Cover girl Munah Bagharib makes her mark on the arts scene.

She’s a YouTube personality, TV actress, theatre thespian, newly-minted host of Channel 5’s The 5 Show and travel-adventure show host, who’s also known for her countless showbiz personas ranging from minah to makcik and beyond. Munah Bagharib is not sure though, if she, or other media personalities like her, need to be referred to as ‘Malay artist’.

“I’m Malay and proud of it, but I don’t see the need to put someone’s race in front of the term artist,” muses the mesmerising multi-hyphenate. “It’s such a small industry in Singapore, everyone’s doing everything. We’re all people, so why the need for a label?”

This philosophy applies to her work too. “When I create content with Hirzi [Zulkiflie] for the YouTube channel programmes that launched us into the public eye, we try to raise issues that mean something to us. Sometimes, they relate to Malay people, but it’s not always, ‘I’m of this race, so I must stand up for this race.’ If I, as a person, feel something for a cause about say, human rights, I can stand up for it. Or animal rights, because I really love animals,” she says.

“I think interracial boundaries are coming down. I’ve been given the opportunity to do a range of things; co-host and do crazy stuff on Channel 5’s first travel adventure show in years (premiering in 2016), star in a science-fiction rom-com play, and perform a monologue for the upcoming M1 Fringe Festival. I’ve even played various multi-racial characters in the Channel 5 sitcom Working Class. This shows people are focusing less on race and culture, and more on ability.”

ON MUNAH Top & ballerina skirt from Prive. Necklace & patent faux leather shoes from H&M. Crystal earrings from BCBG Maxazria.

Leaps & Bounds

From traditional Malay dance to site-specific works, Irfan Kasban doesn’t believe in limiting himself.

Irfan Kasban’s roots are deep in Malay traditions. The artist began with writing award-winning lyrics for dikir barat and performing traditional Malay dance. His artistic branches, however, go in many directions. Irfan’s CV includes contemporary theatre directing, lighting design, choreography, stage management and penning plays in both Malay and English. These range from comedies starring prophets trapped in a toilet, to speech-free spectacles featuring women with umbrellas flowing through different rooms of the former Geylang Fire Station.

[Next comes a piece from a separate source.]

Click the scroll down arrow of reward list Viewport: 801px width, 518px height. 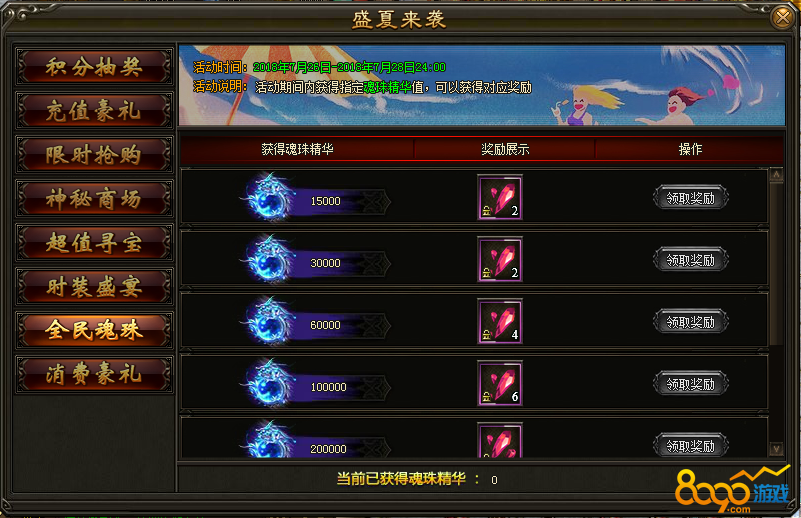click(x=776, y=449)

Today, while Irfan doesn’t generally create art specifically for and/or about the Malay community or culture, he does believe in doing what he can to preserve the language. “We are a minority race, after all. I don’t deliberately champion the culture, but I think it is precious to us, the language is precious. I guess that’s why I do Malay-language theatre,” he says in eloquent English. “One of my works was a documentation of three different varieties of the Malay language, from the colloquial to the formal and the innuendic.”

As a productive playwright, audiences can expect two new works from Irfan in 2016. The first, Tree Is a Crowd, which headlines the Twenty-Something Theatre Festival, allows audiences to vote for one of two historic trees to be chopped down to make room for a fictional highway. Another piece, due later in the year, is about a Singaporean family who migrated to Australia returning to Singapore to deal with the exhumation of its dead patriarch.

ON IRFAN Cotton shirt, knit sweater & cotton drawstring pants from BLACKBARRETT by Neil Barrett. Suede loafers from UGG.